I'm trying to understand parallelization in Julia, but as a former MATLAB
user who is used to just sprinkling some random "parfor"'s around my code
I'm not having too much success.
Here's my test program, that runs in a similar way to the actual program I
want to parallelize. The basic feature is that I have a number of variables
stored in arrays and I want to call a function using each possible
combination of these variables.

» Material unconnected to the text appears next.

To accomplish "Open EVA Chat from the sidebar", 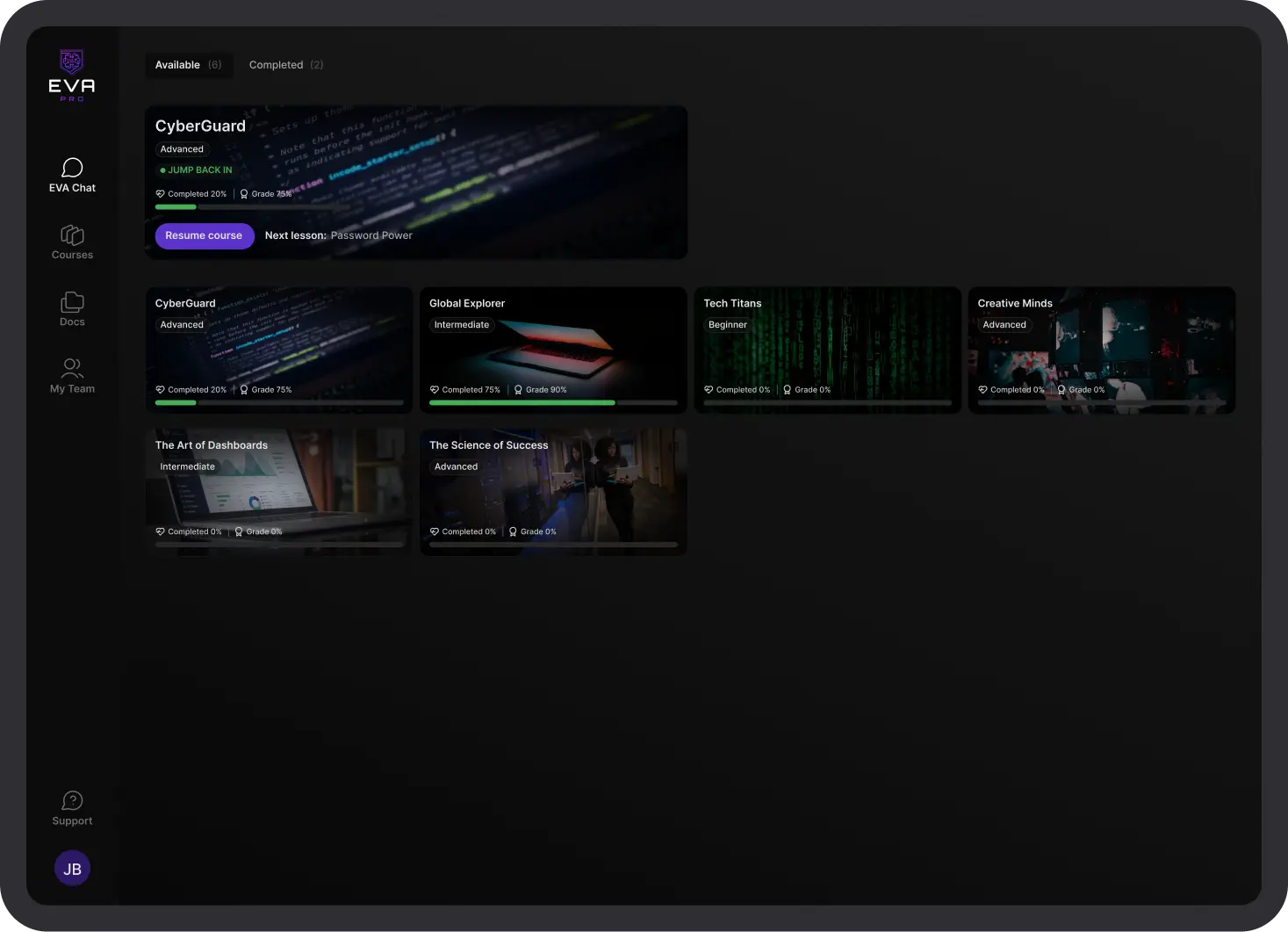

The function itself consists of an
integration and a minimization, and takes around 0.005 seconds to compute.
When running the program below, two things stand out:
(i) The results matrices of all parallelized calculations are empty. I seem
do be doing something fundamentally wrong in the way I'm structuring this.
(ii) The further I move up along the chain of for loops, the shorter my
calculation time; when I parallelize the outer-most loop, the calculation
time drops to 0.02 seconds, which seems to indicate that most computations
are simply not performed.
As you can tell, I don't really know what I'm doing here so any help would
be greatly appreciated!
Test program:
addprocs(3)
@everywhere using Distributions
@everywhere using QuantEcon
@everywhere function f{T<:Float64}(x1::T, x2::T, x3::T)

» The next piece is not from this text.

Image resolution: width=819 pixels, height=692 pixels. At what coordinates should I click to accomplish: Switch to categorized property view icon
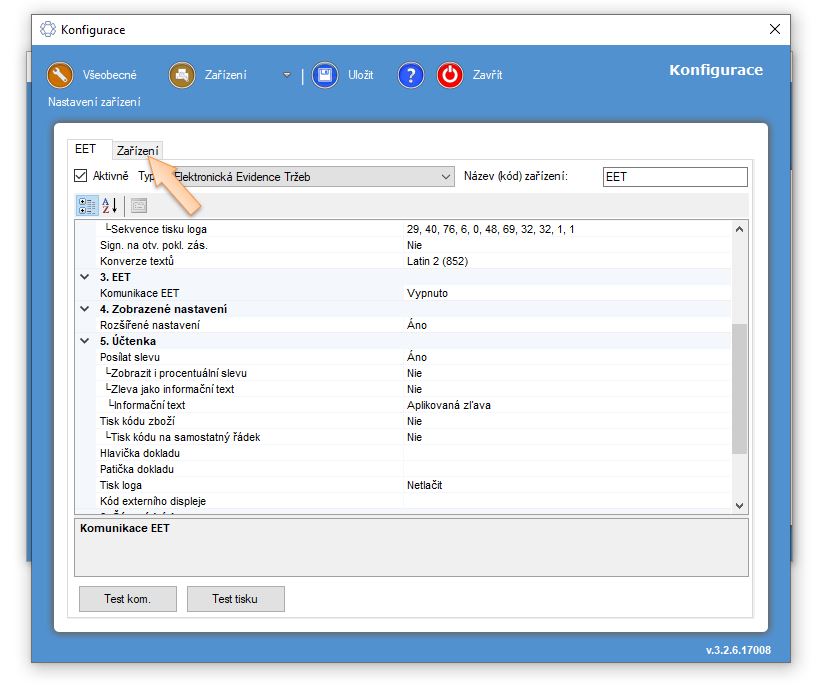[87, 205]
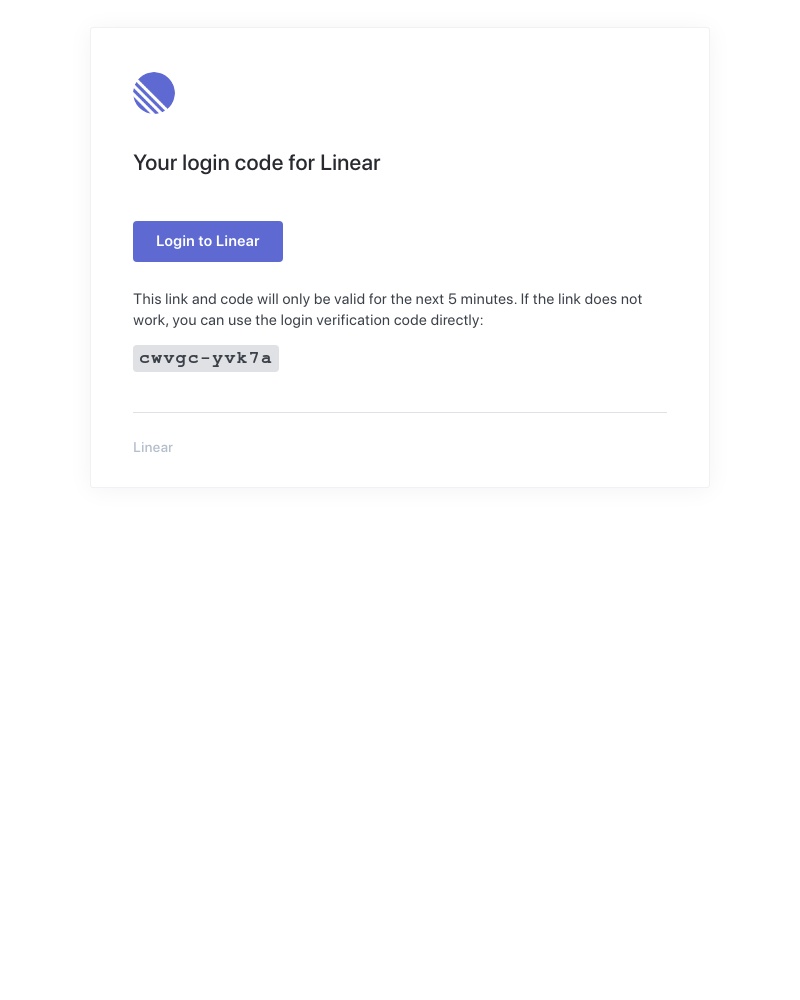Click the hyphen in the verification code
The height and width of the screenshot is (1000, 800).
205,358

distr = LogNormal(x1+2, x2+2)
function f2(x, x1=x1, x2=x2, x3=x3)
(x*x1 + x*x2 - x*x3).*pdf(distr, x)
end
quadrect(f2, 500, x1, x2+2)
end
X1 = rand(10, 1)
X2 = rand(10, 1)
X3 = rand(10, 1)
Results = zeros(10, 10, 10)
ResultsInner = zeros(10, 10, 10)
ResultsMiddle = zeros(10, 10, 10)
ResultsOuter = zeros(10, 10, 10)
tic()
for i = 1:10
x1 = X1[i]
for j = 1:10
x2 = X2[j]
for k = 1:10
x3 = X3[k]
Results[i, j, k] = f(x1, x2, x3)
end
end
end
@printf "The one-core loop takes %.2f seconds\n" toq()
tic()
for i = 1:10
x1 = X1[i]
for j = 1:10
x2 = X2[j]
@parallel for k = 1:10
x3 = X3[k]
ResultsInner[i, j, k] = f(x1, x2, x3)
end
end
end
@printf "The multi-core loop (inner) takes %.2f seconds\n" toq()
tic()
for i = 1:10
x1 = X1[i]
@parallel for j = 1:10
x2 = X2[j]
for k = 1:10
x3 = X3[k]
ResultsMiddle[i, j, k] = f(x1, x2, x3)
end
end
end
@printf "The multi-core loop (middle) takes %.2f seconds\n" toq()
tic()
@parallel for i = 1:10
x1 = X1[i]
for j = 1:10
x2 = X2[j]
for k = 1:10
x3 = X3[k]
ResultsOuter[i, j, k] = f(x1, x2, x3)
end
end
end
@printf "The multi-core loop (outer) takes %.2f seconds\n" toq()